Check-in checkup: SRJC students and staff react to first weeks of vaccine mandate

A+woman+sits+behind+a+safety+monitor+check-in+station+in+a+white+tent

Aryk Copley

Anetra McCartney, an SRJC student trustee and COVID safety monitor, says SRJC is moving in the right direction by implementing the system and commends the school for keeping safety monitors comfortable with tents and heaters.

The first two weeks of Santa Rosa Junior College’s in-person coronavirus vaccination mandate were largely a success, despite some technical difficulties and the occasional angry student.

“Overall, it’s been going really well,” said Kerry Loewen, dean of arts and humanities. “I think that’s a credit to the students who have taken it seriously, and I think it’s a credit to the safety monitors around campus who are sitting out in cold weather, soon to be rain, answering questions and helping people get wristbands. We all owe them our gratitude.”

On Oct. 18, the first day SRJC required students to wear wristbands to attend classes on campus, Loewen took donuts to safety monitors’ tables and asked how they were doing and if anyone had been rude.

“There were a couple of people. People are people, you know,” Loewen said. “Every once in a while, somebody is angry, but that’s the minority. Mostly, it’s been a really great situation, and people are happy to have the help, be on campus and be safe.”

Loewen doesn’t have an opinion on whether the CLEARED4 system should have been enforced at the start of the semester.

“I’m happy we’re implementing a system no matter when it starts,” he said.

SRJC President Dr. Frank Chong said a small number of students and teachers expressed their displeasure with the mandate in conversations with him. 

“I don’t think it’s any different than what you see in the general, broader community,” he said. “You’re going to have probably 90–95% of the public supporting vaccines, and then you’re going to have a small but very vocal minority.”

Dr.
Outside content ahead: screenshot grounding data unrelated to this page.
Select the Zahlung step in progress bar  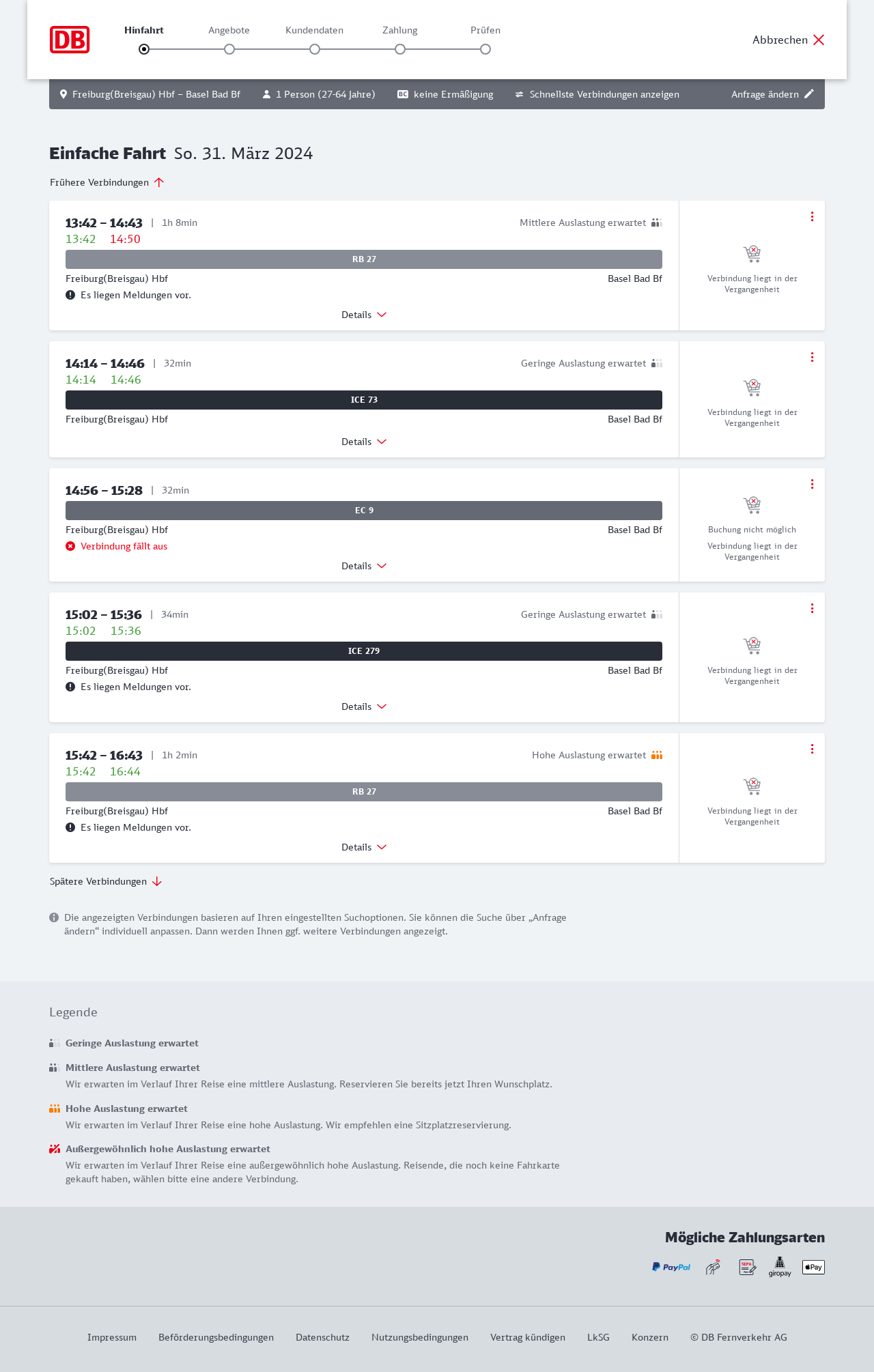tap(400, 49)
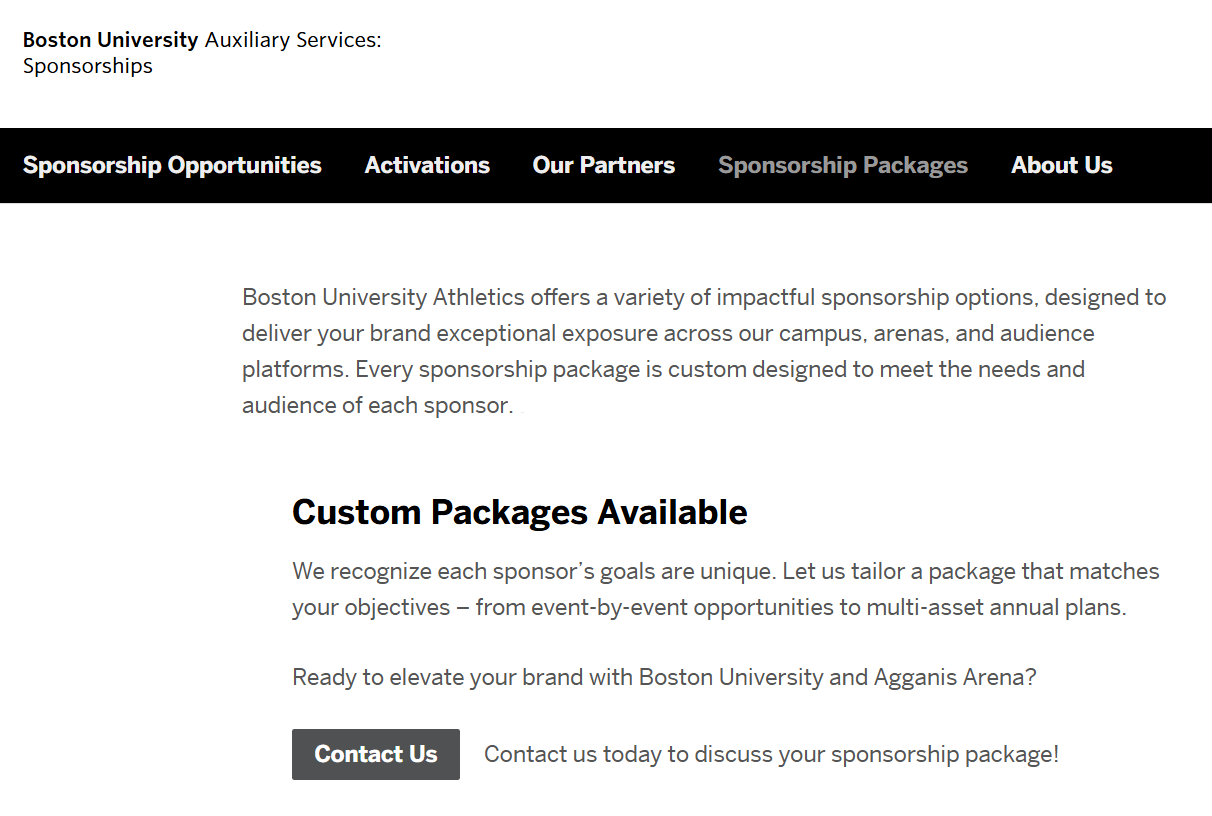
Task: Choose Sponsorship Packages, the highlighted nav item
Action: [x=842, y=165]
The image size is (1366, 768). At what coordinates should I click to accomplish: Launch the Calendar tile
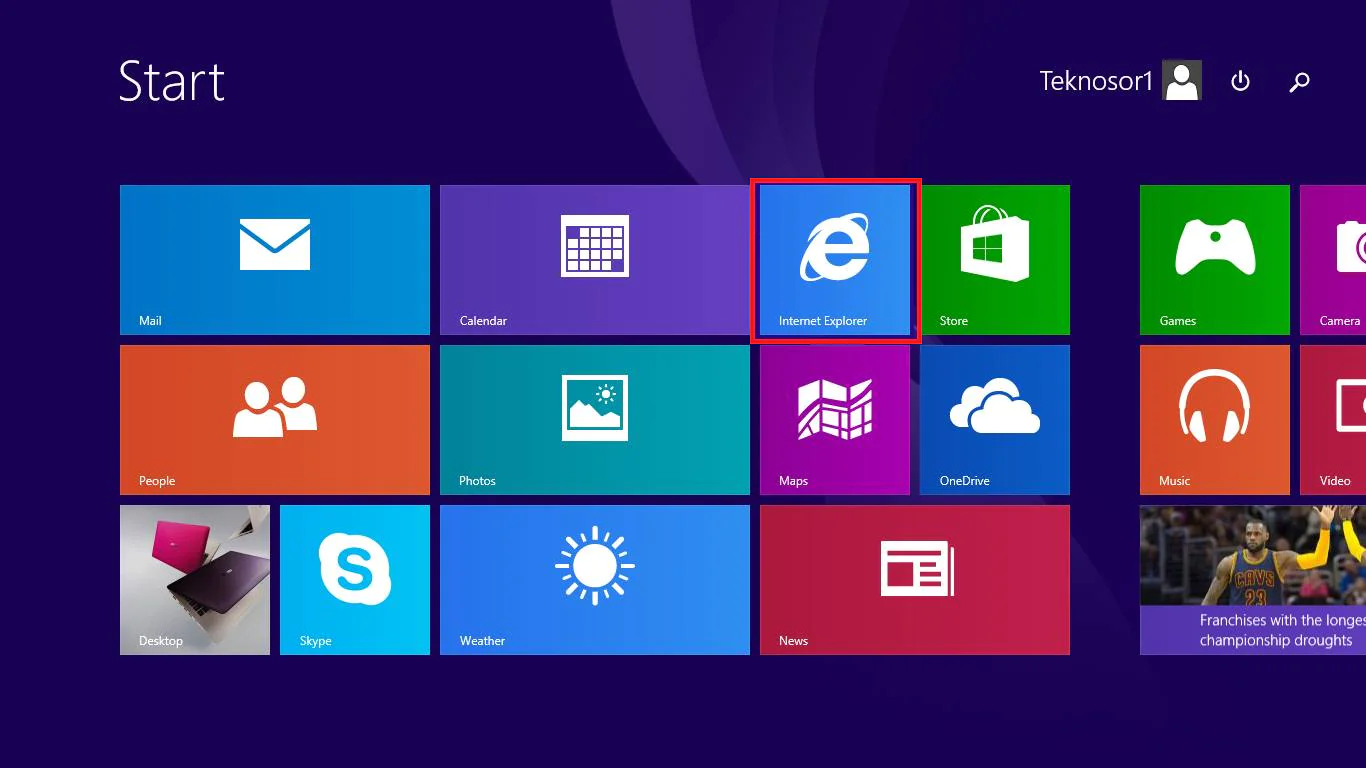coord(595,260)
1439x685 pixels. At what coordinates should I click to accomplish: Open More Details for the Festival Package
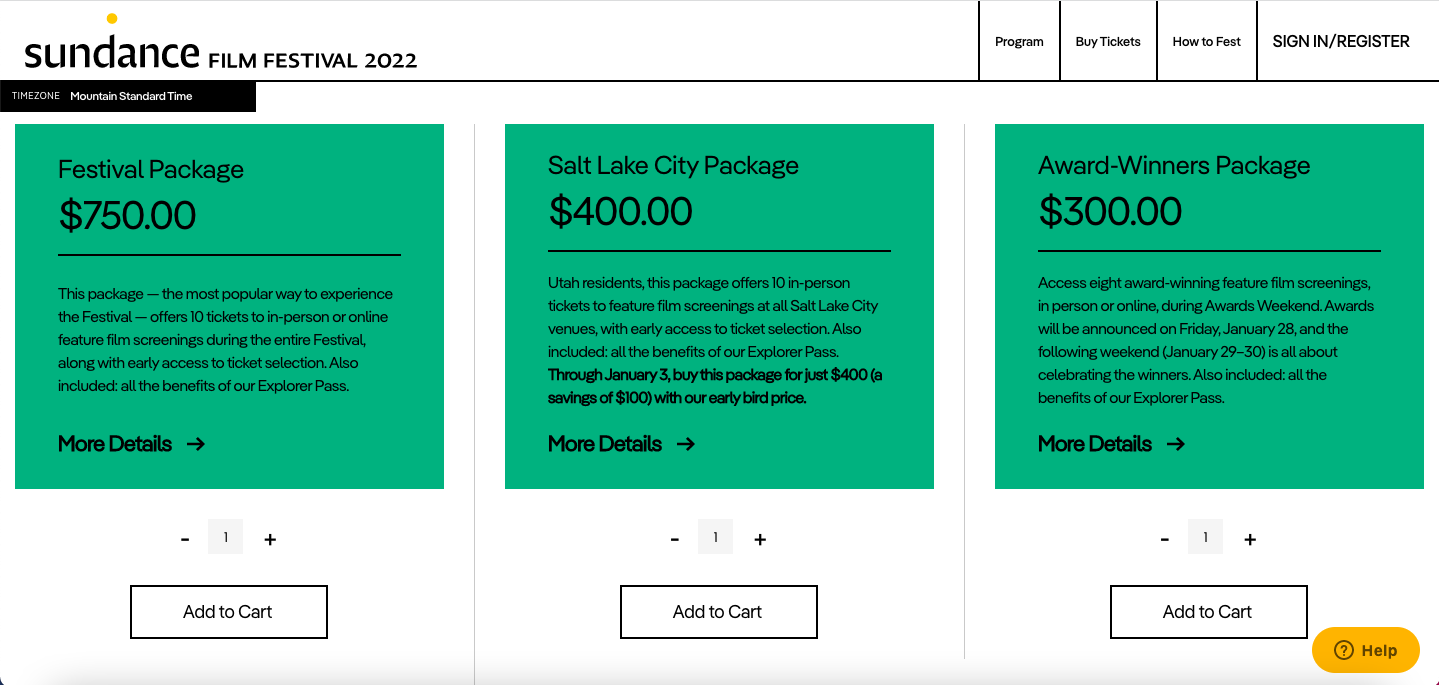(114, 443)
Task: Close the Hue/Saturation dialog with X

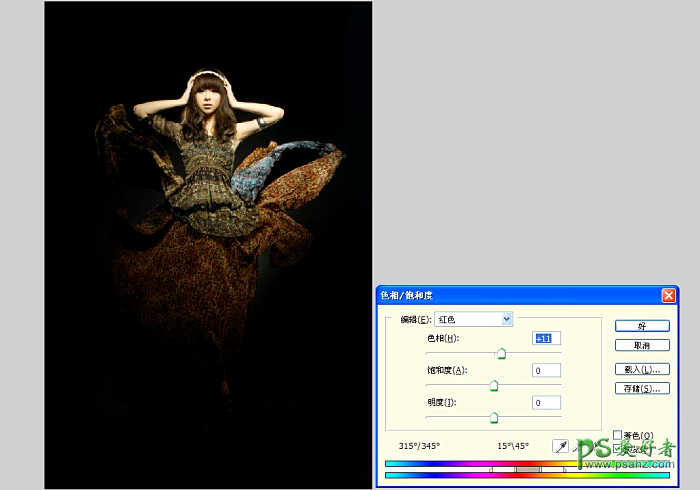Action: 668,295
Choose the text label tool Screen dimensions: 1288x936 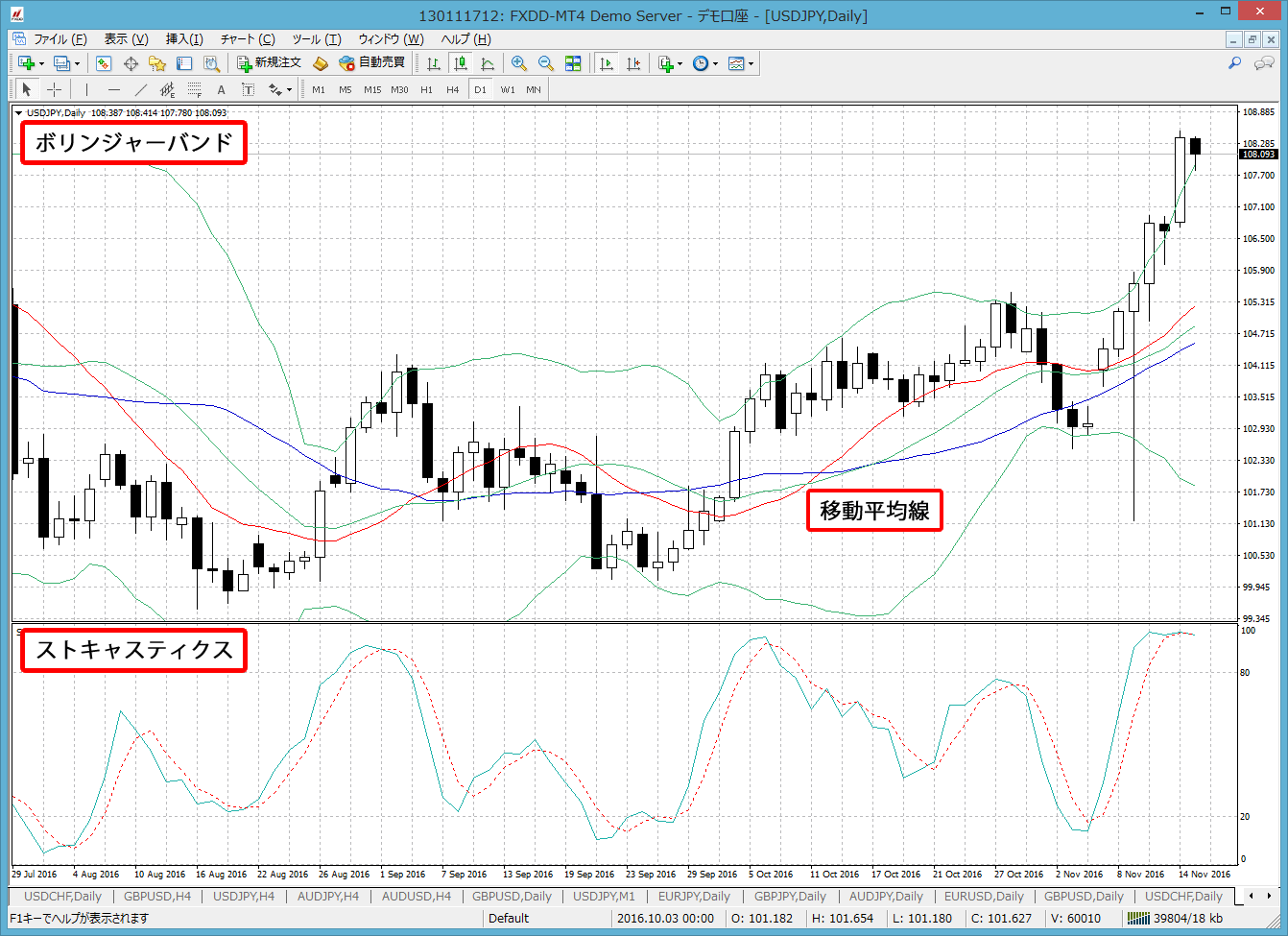coord(221,89)
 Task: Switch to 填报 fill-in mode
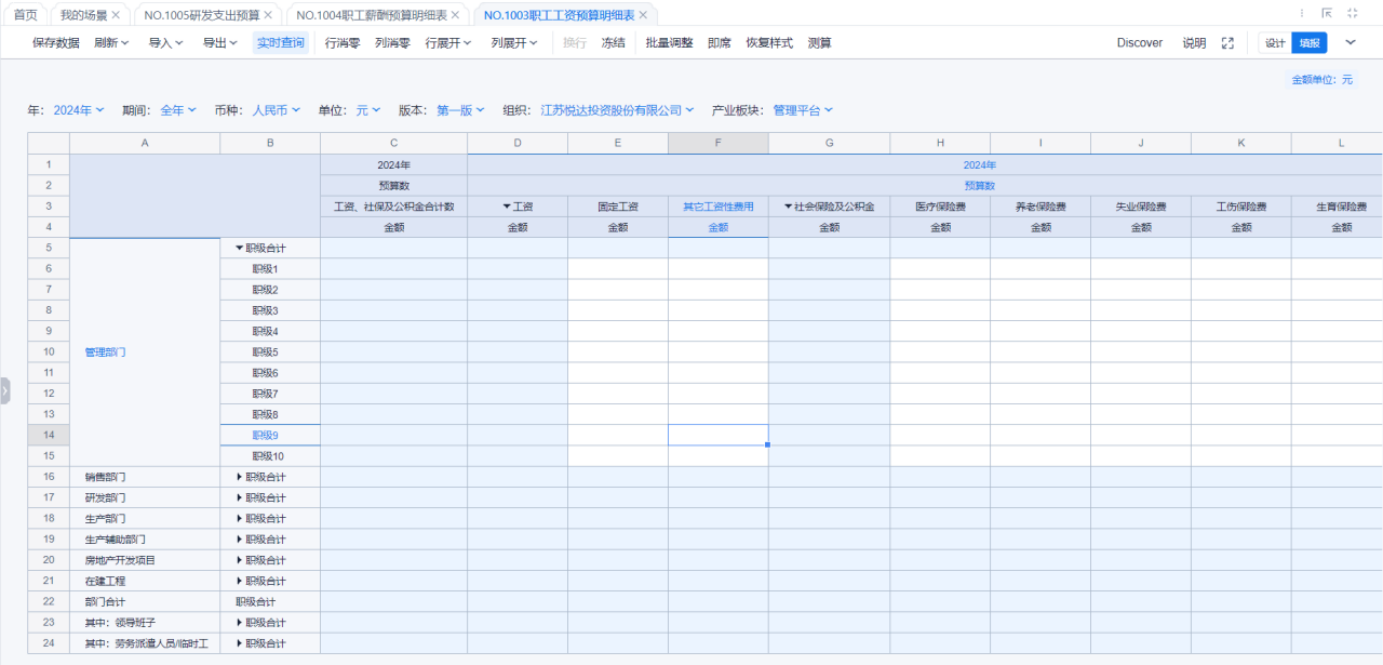click(1309, 43)
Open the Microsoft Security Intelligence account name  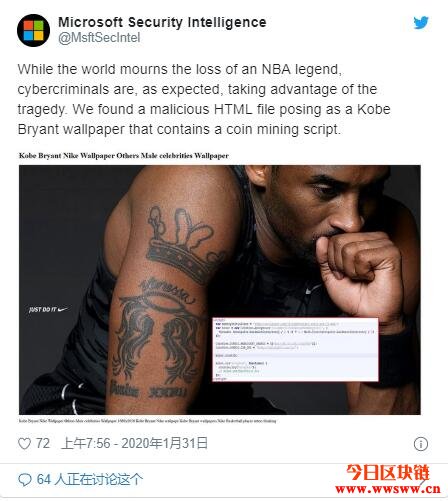click(162, 22)
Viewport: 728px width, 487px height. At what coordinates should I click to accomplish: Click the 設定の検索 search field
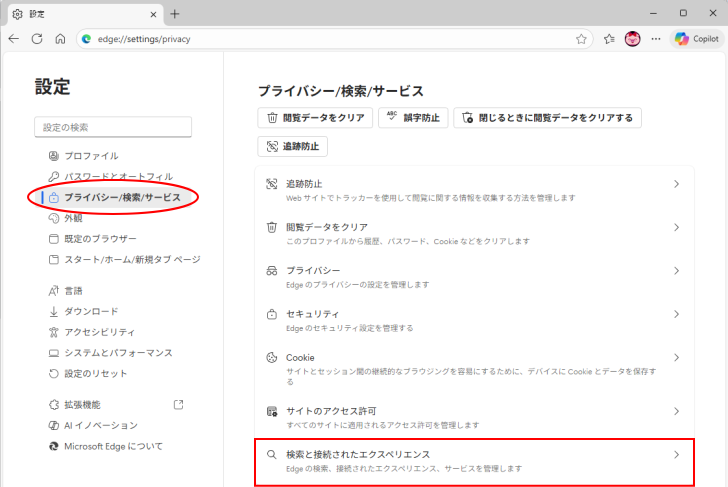[x=113, y=127]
Chong said our obligation living in a community is to keep everyone safe. “In my opinion, that supersedes your personal rights.” 

On Oct. 19, volunteer check-in staffer Osiris Zuburi said the football team was checked in and understood the need to be cleared before coming on campus; however, some football players were without bracelets during the day’s practice at Bailey Field.

While the side of the field closest to campus had two check-in stations, there were none on the side closest to the parking lot, and anyone could easily enter the field from the parking lot without checking in.

The track team’s season starts in spring, but members of the team also practiced Oct. 19 at Bailey Field without wearing bracelets.

Check-in booth staffer Justine Loh said the first few days were smooth, and she expects it to be even better in the future.

Anetra McCartney, SRJC student trustee and COVID monitor, said she had no issue the first day. To make monitors as comfortable as possible, the school invested in heaters and tents as well as protective masks to give to students, according to McCartney.

“To combat this virus, there needs to be some kind of plan, and I think SRJC is moving in the right direction,” McCartney said. “It’s not just [young] students we’re protecting. It’s older people and at-risk students as well.”

Stacey Krywaruczenko, tech support outreach specialist, said some students have had issues uploading their vaccine cards and being verified, but tech support usually has “most or all of the answers” to questions students have.

“Some students have been a little stressed because of some time management issues,” Krywaruczenko said. “For example, some have tests to take as soon as they arrive, or their professors send them back to get the bands during class.”

Krywaruczenko isn’t sure how the process could be simplified, but noted its complexity.

“It does seem like such a big process, from uploading a card or getting tested, to checking in each day and then showing a QR code,” she said. “Also, it could be a little more private between us and the students, considering we have all-access to people’s cards and personal information on the computers.”

Film major and former Oak Leafer Arthur Gonzalez Martin had trouble with the system.

“For some reason, it had a hard time uploading my vaccine card. It was one of those digital VR code things,” Gonzalez Martin said. “It seemed like the system took a while to upload it, so it was constantly asking me to take tests even though I’m vaccinated.”

Gonzalez Martin said he fixed the issue by talking to a lot of people over the course of a week or so.

“It seems like when something fails, you just have to talk to the same people over and over again,” he said.

Theatre arts major Anthony Bailey had a different problem with the system.

“The QR code scanning they started [last week] keeps coming back negative [for me], even though I’m going through testing and doing the daily check-in,” Bailey said. “[Yesterday], they told me to check with somebody in the building in the science section of campus. Today, a monitor doing it for their first time told me I had no entry, but I told them I tested earlier in the week and they manually signed me in.”

SRJC student and safety monitor Will McBeardsley, 21, said, “As someone who works for the school, we think it’s been rolling out all right. But as a student, I understand a lot of the frustrations, because it wasn’t communicated very clearly, early on.”

The current mandate allows students to opt into weekly testing instead of full coronavirus vaccination; next semester all in-person students will require vaccination. 

“[Students] feel better coming on campus when everyone is vaccinated,” Loewen said.